I read Chapter 8 of David Marshall’s True Son of Heaven: How Jesus Fulfills the Chinese Culture. This chapter is entitled “Guan Yin”. Guan Yin is an East Asian goddess of compassion. Marshall opens this chapter with a story about a man’s concubine and his son. The son hated his father’s concubine because his father paid more attention to the concubine than to his wife, who was the son’s mother. On a family picnic, there were bandits nearby, and the son planned to kill his father’s concubine, thinking that the bandits would be blamed. But the concubine cried out to Guan Yin, and the son could not lift a finger against her. The son eventually became an official in Taiwan, and he told an American friend that the concubine was immoral, but that Guan Yin, a compassionate bodhisattva, desires to save every sentient being, regardless of how moral or immoral they are.
(On a side note, what would Marshall do with this story? It’s an eyewitness account of an event that appears to be supernatural. Does this account verify the existence of Guan Yin, the way that Marshall believes that the Gospels as eyewitness accounts support the truth of Christianity?)
Marshall believes that there are parallels between Guan Yin and Jesus. He quotes Guan Yin as saying: “Yes, the world has need of me, even if I have to die. My love can overcome death.” At the same time, Marshall does not think that, overall, Guan Yin has challenged immorality in China. Marshall talks about brothels in China. “Guan Yin has been worshipped [in the Dragon Mountain Temple] for a hundred years without disturbing business”, Marshall says on page 97. “She reaches out her thousand arms to the brothels, one for each girl in the district, and draws back…cash.” Marshall says that China needs an intolerant Savior, one who gets angry and overturns tables in standing for justice.
But Marshall tells a mythical story about Guan Yin that depicts her as transformative. The story dates back to 1102, and it’s about Miao Shan, an incarnation of Guan Yin in China. Miao Shan’s father (a king) had her killed because she would not marry his choice to be her husband. Wikipedia’s summary provides more details: the suitor was wealthy, and Miao Shan offered to marry the suitor if her father would ease suffering in aging, illness, and death. According to Marshall, after her death, she went to hell. But Miao Shan transformed hell, as “Irons fell off prisoners” and “Ogres learned to smile” (page 94). When her father became sick, Miao Shan visited him and healed him after plucking out her eyes. Marshall states that the king repented in response to his daughter’s gesture, and she became whole again.

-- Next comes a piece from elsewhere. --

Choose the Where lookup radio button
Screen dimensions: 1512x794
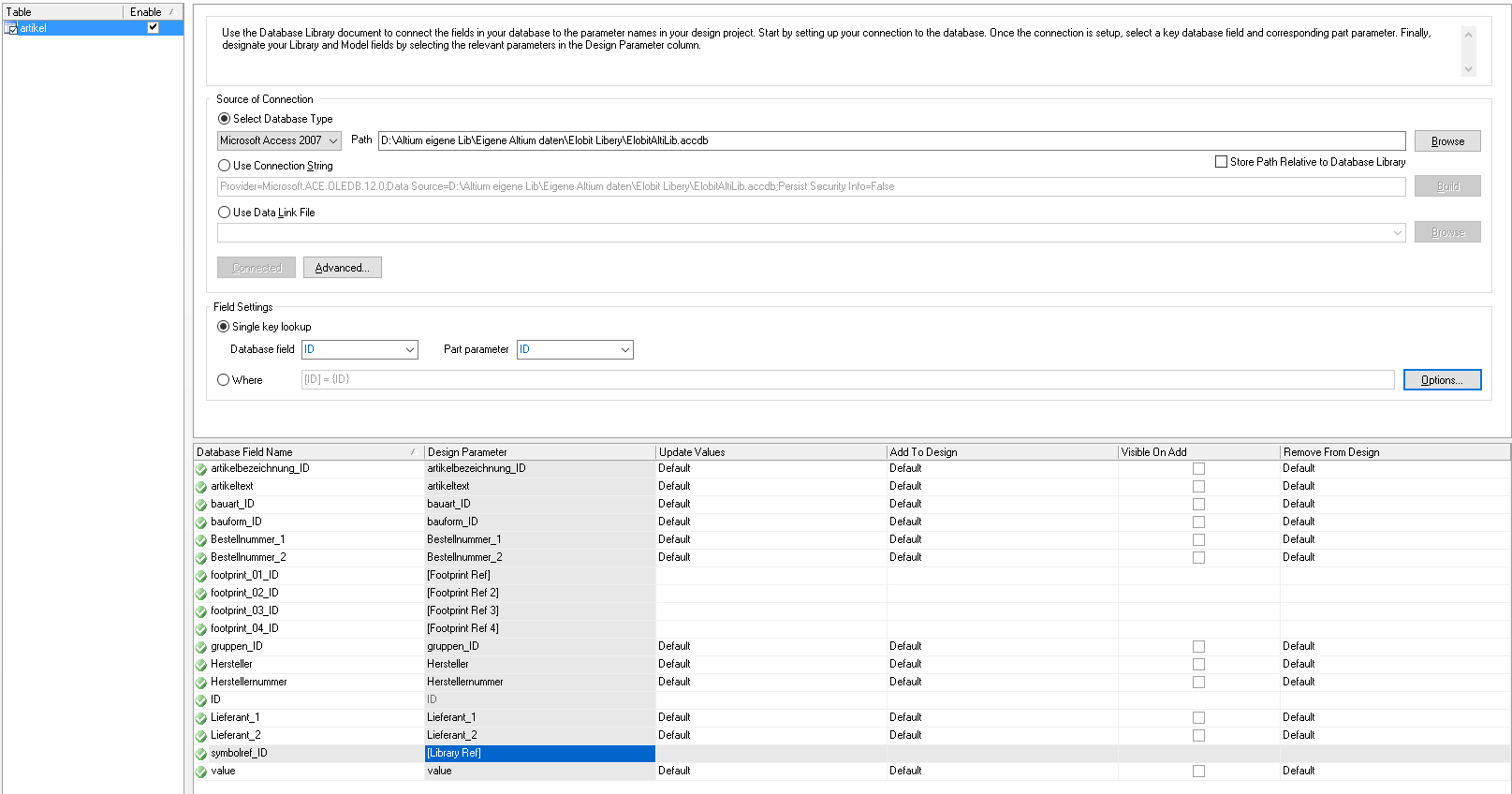pos(224,380)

The wikipedia summary tells a variant of the tale, which discusses what happened when the executioner sent by the king tried to kill Miao Shan, and failed because she had some sort of supernatural protection:
“Miao Shan, realising the fate the executioner would meet at her father’s hand should she fail to let herself die, forgave the executioner for attempting to kill her. It is said that she voluntarily took on the massive karmic guilt the executioner generated for killing her, thus leaving him guiltless. It is because of this that she descended into the Hell-like realms. While there she witnessed first hand the suffering and horrors beings there must endure and was overwhelmed with grief. Filled with compassion, she released all the good karma she had accumulated through her many lifetimes, thus freeing many suffering souls back into Heaven and Earth. In the process that Hell-like realm became a paradise. It is said that Yanluo, King of Hell, sent her back to Earth to prevent the utter destruction of his realm, and that upon her return she appeared on Fragrant Mountain.”

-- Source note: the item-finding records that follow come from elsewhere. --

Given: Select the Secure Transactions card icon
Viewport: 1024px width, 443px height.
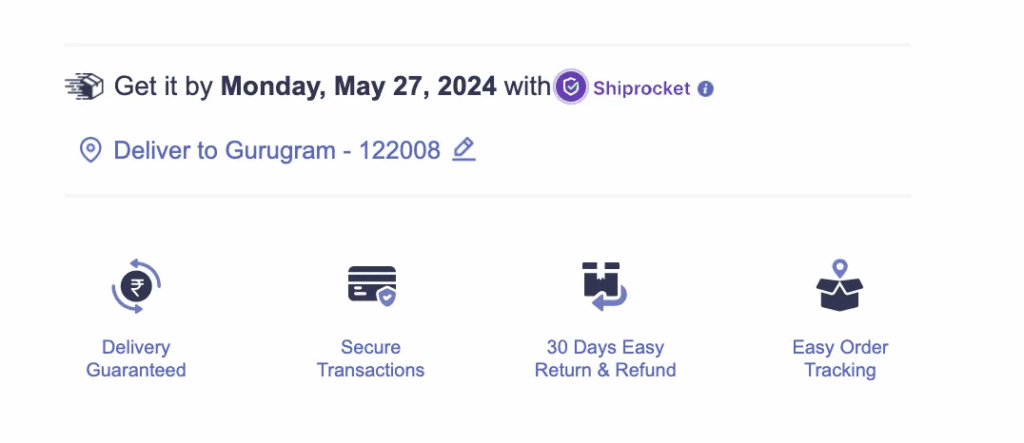Looking at the screenshot, I should pos(371,285).
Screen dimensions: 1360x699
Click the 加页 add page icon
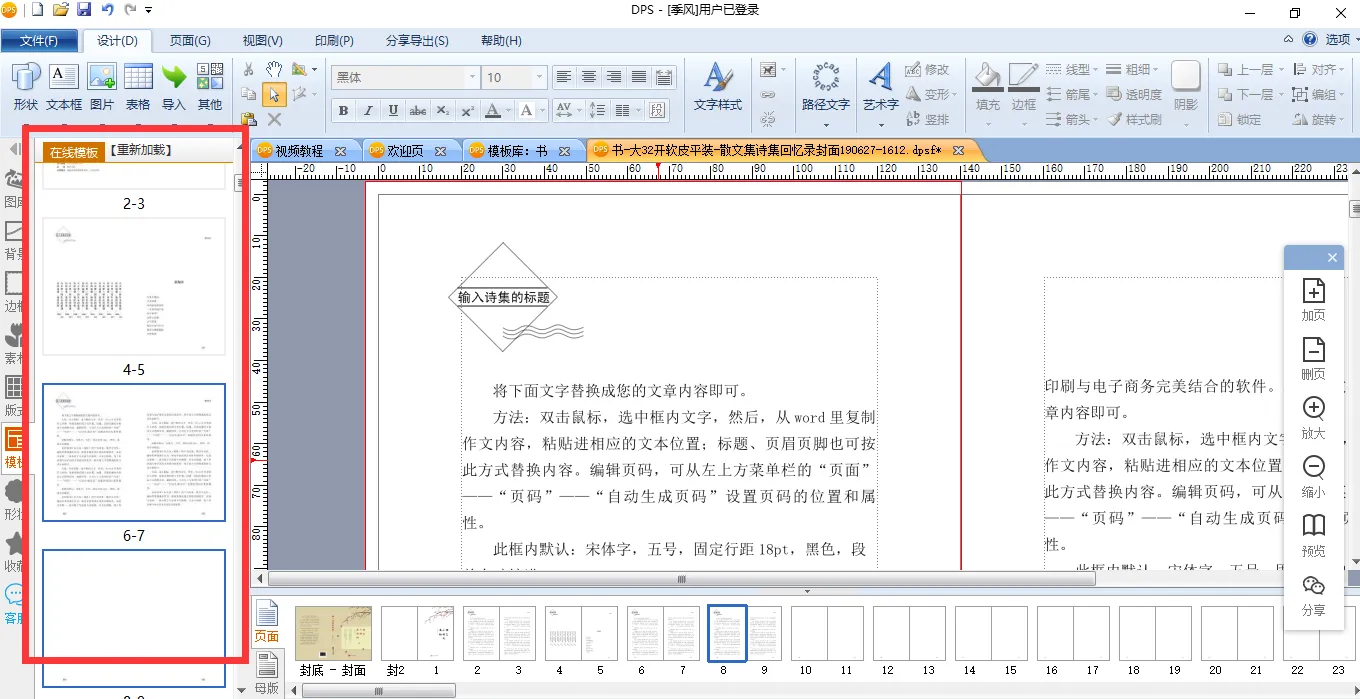tap(1313, 299)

Essentially, Miao Shan took the guilt of her would-be executioner, went to hell, and liberated suffering souls, on the basis of her own good karma that she had accumulated in her incarnations. She does sound like Jesus, in a sense. I am not an expert on Chinese religion, so I do not know if some maintain that Miao Shan was based on Jesus, or if scholars think that there are simply common themes that appear across different cultures.

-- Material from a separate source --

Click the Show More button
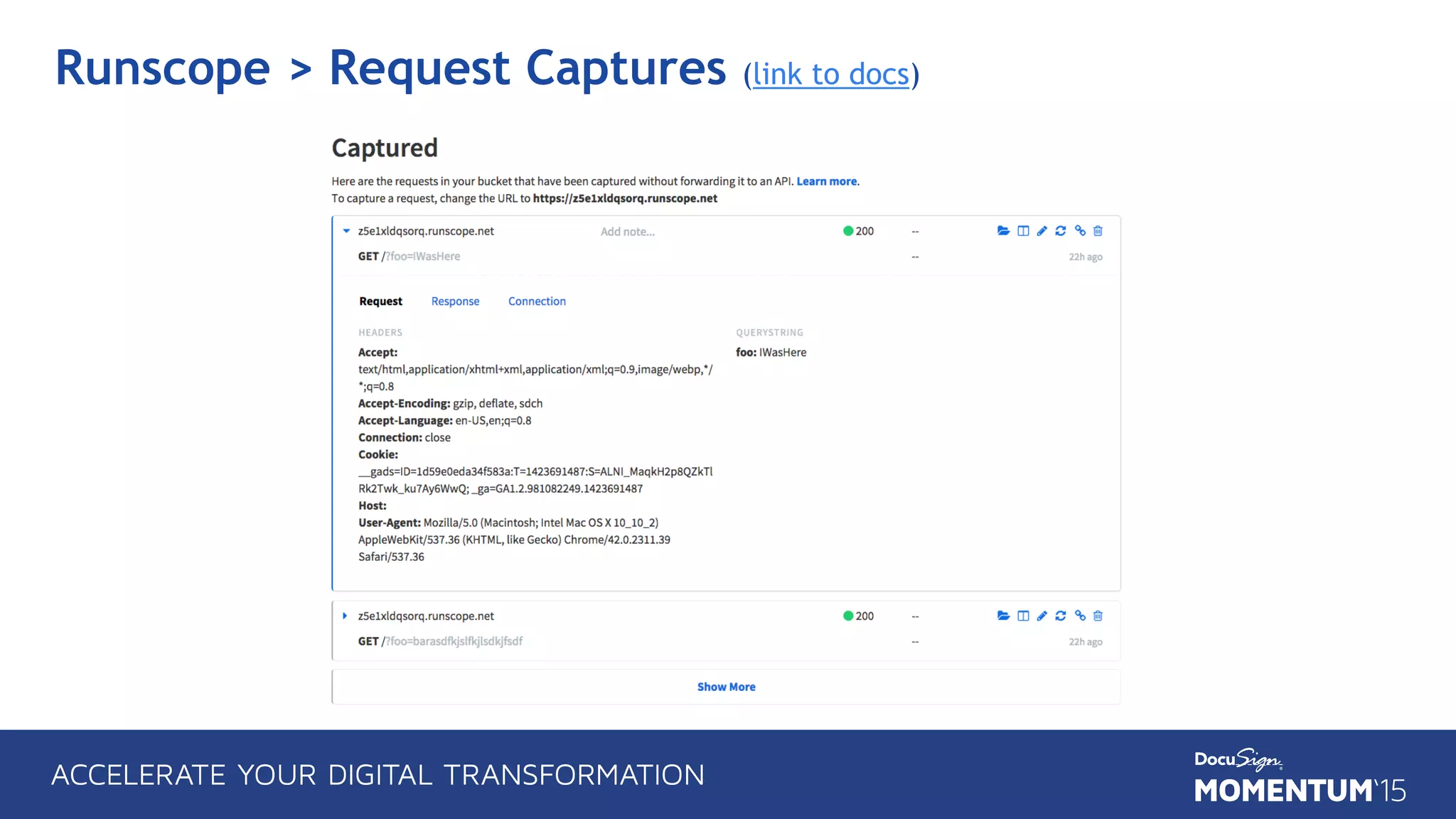Screen dimensions: 1456x819 click(726, 687)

These are beautiful stories. I do think that it would be better if Guan Yin stories encouraged more social and moral transformation, but that’s a problem that all sorts of religions have, including Christianity: they can get to the point where they sanction the establishment rather than challenging it. As far as China needing an intolerant savior (Jesus) is concerned, I can see Marshall’s point—-if the savior is intolerant about moral matters, or issues pertaining to social justice. But intolerance concerning doctrinal points? That doesn’t make as much sense to me.